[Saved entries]
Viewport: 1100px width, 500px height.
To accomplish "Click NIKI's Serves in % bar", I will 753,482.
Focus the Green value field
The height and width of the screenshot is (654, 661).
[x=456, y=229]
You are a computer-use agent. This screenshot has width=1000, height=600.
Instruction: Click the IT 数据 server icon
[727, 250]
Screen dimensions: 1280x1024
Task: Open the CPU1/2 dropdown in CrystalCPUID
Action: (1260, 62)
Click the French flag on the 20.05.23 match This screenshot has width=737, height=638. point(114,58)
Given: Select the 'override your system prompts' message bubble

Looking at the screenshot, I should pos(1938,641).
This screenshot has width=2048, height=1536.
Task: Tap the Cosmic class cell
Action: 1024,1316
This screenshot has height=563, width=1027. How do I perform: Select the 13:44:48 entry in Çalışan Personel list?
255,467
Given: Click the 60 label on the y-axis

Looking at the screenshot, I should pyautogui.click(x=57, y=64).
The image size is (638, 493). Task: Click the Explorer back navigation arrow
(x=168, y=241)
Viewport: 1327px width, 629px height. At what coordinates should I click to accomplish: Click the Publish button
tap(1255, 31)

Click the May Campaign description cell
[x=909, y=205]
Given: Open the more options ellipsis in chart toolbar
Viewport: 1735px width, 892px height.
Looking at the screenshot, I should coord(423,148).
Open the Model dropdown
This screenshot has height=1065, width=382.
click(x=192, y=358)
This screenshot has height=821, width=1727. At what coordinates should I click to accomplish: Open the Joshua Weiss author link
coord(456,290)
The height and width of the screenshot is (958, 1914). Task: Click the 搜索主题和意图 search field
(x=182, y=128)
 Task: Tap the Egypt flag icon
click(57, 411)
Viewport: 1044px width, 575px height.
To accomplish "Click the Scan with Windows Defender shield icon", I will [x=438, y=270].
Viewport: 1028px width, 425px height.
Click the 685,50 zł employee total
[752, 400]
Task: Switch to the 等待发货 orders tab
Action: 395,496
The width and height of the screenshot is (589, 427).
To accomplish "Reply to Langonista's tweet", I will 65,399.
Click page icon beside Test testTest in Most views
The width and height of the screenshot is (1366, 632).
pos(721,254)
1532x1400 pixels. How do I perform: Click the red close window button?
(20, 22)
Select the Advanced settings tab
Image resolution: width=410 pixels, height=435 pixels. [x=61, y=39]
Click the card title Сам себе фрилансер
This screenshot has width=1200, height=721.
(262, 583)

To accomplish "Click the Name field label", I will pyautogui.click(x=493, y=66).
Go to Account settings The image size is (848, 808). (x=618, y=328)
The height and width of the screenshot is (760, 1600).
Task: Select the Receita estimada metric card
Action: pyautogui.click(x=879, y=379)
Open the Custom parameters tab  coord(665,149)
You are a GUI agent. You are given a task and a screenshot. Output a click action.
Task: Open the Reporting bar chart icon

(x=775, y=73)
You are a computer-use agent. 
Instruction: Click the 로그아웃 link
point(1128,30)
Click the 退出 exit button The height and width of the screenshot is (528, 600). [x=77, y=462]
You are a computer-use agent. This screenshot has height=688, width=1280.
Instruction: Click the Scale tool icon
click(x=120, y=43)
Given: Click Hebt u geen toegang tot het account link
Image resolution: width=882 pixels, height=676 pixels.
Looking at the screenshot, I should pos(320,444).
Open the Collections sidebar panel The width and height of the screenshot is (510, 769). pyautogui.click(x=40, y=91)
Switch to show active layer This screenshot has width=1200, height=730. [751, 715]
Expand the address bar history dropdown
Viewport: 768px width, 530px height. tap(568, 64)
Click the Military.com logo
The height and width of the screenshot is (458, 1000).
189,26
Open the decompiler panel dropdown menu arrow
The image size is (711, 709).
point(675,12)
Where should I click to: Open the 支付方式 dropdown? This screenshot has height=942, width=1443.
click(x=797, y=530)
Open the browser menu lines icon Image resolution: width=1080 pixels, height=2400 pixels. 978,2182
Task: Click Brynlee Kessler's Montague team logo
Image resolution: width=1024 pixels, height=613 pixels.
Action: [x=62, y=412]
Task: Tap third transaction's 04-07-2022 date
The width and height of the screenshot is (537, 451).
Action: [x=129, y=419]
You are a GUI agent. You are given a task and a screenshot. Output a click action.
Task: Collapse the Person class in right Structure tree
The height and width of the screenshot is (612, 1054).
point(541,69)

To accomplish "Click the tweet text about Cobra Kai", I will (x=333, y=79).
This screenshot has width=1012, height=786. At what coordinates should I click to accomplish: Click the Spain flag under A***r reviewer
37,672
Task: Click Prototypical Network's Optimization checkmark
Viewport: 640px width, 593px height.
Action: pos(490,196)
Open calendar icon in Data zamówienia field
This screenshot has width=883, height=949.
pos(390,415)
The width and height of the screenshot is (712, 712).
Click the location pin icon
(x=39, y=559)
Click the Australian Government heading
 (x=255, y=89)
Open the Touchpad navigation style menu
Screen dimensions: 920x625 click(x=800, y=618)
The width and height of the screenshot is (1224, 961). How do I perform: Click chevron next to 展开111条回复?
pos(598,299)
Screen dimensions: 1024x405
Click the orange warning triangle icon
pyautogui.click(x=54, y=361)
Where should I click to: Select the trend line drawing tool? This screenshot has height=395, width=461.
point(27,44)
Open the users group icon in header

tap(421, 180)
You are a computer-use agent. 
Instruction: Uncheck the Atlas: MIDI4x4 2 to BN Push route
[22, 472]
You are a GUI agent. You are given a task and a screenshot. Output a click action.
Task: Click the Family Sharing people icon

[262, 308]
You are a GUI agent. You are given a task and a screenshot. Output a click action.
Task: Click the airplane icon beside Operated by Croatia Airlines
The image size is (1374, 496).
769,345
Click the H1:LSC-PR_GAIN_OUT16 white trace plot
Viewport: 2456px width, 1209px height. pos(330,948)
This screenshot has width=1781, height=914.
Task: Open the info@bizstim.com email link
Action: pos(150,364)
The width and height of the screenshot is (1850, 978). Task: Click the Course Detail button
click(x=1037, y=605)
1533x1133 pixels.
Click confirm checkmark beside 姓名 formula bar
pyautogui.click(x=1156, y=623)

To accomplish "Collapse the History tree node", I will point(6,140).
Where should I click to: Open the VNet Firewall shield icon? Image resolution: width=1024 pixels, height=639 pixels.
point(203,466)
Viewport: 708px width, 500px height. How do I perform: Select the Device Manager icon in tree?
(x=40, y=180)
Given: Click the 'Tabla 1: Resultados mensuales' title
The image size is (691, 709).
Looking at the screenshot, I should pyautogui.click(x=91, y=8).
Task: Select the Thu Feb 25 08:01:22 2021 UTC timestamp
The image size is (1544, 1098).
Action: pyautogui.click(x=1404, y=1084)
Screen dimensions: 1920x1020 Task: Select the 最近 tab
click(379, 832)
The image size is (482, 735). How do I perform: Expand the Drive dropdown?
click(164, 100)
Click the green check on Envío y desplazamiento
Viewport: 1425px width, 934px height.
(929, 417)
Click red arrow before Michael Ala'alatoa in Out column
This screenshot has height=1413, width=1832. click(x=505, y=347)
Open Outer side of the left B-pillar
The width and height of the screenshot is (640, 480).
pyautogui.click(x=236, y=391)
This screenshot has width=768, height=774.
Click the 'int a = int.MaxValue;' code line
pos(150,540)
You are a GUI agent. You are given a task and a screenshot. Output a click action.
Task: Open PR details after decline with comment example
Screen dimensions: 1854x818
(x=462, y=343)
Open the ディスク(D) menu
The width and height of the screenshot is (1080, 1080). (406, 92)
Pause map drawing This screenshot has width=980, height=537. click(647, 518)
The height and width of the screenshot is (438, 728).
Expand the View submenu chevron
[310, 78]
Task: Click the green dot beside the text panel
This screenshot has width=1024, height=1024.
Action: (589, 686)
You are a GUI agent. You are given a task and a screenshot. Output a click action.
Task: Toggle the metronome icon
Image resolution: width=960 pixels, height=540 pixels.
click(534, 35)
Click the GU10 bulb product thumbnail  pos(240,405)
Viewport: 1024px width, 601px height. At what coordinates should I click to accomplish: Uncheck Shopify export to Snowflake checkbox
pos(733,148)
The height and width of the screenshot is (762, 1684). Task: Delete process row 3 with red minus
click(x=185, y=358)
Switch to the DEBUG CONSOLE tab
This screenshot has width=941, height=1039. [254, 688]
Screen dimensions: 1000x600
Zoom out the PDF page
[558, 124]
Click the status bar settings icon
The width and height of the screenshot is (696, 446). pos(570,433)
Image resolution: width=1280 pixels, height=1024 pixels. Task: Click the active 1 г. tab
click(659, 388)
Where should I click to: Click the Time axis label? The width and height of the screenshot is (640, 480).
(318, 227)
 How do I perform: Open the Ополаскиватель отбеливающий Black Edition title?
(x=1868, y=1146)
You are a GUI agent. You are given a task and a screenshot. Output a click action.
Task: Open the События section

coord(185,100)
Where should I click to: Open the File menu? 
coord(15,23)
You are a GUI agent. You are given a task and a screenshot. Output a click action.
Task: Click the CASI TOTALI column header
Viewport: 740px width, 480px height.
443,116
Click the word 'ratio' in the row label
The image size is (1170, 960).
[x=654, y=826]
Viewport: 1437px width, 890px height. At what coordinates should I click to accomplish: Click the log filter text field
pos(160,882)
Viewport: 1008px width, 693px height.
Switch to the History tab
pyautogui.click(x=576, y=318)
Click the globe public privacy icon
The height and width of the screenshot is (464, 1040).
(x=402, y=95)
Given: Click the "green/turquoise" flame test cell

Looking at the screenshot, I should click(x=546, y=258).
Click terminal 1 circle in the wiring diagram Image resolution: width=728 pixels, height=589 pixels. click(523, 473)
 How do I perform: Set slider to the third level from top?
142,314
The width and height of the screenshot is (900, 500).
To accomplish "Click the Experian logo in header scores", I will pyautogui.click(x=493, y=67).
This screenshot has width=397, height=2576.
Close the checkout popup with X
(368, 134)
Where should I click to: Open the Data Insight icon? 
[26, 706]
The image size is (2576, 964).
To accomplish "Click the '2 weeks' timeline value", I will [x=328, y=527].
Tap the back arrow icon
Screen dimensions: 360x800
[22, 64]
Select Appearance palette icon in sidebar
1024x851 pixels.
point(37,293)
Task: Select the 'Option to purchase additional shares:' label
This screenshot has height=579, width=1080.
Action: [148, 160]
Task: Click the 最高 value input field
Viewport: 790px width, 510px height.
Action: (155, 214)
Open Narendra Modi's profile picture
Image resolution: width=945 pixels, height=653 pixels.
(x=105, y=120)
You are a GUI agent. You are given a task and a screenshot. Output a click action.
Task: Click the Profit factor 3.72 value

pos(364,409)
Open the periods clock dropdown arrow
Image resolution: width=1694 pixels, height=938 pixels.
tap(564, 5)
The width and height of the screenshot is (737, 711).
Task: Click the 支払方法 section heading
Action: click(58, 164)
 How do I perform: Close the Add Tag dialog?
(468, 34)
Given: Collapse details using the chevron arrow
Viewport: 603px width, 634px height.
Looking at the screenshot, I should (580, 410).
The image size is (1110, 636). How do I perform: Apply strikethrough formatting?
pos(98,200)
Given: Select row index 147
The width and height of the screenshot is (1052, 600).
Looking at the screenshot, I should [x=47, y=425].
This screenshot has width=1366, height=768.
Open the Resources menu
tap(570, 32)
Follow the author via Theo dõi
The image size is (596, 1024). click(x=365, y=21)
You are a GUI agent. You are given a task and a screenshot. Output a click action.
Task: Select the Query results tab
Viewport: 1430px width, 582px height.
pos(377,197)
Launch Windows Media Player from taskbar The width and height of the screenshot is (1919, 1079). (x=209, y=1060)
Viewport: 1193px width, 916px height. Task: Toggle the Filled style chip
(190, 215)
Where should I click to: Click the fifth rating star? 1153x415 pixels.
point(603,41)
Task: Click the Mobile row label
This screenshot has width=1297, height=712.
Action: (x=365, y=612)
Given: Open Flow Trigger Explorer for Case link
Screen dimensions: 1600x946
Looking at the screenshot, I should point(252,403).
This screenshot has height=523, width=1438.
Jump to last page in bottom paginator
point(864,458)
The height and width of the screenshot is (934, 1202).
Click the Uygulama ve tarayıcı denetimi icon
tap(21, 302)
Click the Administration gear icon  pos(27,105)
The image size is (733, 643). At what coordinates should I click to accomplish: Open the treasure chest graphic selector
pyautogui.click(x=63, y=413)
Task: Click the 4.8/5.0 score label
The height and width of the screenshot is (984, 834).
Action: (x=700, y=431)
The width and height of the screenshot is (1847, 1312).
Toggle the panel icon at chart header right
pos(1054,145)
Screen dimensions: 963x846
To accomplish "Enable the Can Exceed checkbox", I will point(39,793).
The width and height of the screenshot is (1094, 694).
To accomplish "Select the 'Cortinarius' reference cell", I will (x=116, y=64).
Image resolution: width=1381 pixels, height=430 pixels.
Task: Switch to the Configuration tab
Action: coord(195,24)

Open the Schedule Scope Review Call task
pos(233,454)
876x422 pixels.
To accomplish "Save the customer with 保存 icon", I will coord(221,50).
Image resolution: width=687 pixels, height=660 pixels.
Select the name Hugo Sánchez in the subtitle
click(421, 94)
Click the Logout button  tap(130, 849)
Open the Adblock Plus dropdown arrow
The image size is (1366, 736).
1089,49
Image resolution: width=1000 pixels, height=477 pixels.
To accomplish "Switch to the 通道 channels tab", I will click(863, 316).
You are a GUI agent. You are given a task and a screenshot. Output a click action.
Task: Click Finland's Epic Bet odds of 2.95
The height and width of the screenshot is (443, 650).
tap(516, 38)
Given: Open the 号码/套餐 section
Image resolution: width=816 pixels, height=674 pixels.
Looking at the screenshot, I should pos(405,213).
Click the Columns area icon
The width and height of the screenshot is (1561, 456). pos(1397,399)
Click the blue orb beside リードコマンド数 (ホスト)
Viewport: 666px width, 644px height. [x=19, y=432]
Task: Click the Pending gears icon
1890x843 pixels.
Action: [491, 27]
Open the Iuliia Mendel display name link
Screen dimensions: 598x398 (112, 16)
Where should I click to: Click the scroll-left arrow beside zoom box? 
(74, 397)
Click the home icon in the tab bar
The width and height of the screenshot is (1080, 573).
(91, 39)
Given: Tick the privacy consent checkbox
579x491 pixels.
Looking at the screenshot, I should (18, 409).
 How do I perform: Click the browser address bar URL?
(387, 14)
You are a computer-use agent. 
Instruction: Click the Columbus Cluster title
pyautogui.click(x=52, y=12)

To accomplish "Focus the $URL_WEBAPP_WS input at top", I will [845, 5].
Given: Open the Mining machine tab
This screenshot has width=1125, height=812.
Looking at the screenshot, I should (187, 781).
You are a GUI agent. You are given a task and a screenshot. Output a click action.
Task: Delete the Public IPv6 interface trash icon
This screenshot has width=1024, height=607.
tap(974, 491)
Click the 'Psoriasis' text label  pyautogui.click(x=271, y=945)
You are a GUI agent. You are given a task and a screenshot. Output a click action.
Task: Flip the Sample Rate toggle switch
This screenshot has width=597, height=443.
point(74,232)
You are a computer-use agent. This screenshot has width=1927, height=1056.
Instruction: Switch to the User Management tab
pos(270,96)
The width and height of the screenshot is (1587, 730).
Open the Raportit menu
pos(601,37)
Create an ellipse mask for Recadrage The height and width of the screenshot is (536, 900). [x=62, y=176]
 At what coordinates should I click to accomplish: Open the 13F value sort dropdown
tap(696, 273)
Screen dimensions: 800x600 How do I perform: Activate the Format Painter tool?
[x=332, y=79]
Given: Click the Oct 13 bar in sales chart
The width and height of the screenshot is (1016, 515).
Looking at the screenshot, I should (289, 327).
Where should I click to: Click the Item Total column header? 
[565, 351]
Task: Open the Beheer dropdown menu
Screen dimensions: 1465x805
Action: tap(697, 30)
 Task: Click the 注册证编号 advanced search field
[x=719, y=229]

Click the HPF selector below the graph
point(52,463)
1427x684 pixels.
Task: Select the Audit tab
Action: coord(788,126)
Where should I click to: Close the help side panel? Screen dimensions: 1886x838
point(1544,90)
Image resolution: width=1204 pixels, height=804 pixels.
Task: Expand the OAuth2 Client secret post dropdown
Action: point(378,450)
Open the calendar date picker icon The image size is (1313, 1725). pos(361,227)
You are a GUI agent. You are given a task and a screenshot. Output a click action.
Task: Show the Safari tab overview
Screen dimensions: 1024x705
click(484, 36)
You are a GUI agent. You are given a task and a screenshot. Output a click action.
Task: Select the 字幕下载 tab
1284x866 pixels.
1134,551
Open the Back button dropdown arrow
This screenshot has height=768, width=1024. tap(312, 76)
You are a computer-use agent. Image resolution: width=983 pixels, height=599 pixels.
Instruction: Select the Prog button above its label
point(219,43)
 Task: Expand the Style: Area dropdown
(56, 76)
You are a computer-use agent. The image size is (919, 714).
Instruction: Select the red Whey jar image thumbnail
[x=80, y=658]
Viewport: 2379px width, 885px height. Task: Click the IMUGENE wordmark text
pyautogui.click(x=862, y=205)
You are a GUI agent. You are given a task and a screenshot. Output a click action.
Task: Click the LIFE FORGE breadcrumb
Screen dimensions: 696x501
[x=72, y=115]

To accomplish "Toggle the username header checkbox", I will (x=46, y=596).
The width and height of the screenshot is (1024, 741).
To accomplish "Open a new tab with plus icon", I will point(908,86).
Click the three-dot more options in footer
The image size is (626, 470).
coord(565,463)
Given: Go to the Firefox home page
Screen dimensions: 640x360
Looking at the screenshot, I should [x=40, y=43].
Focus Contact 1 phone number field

| Task details |
Wherever a line of the data holds "privacy", copy that line.

| Exercise solution |
Click the globe public privacy icon
Given: Tick the privacy consent checkbox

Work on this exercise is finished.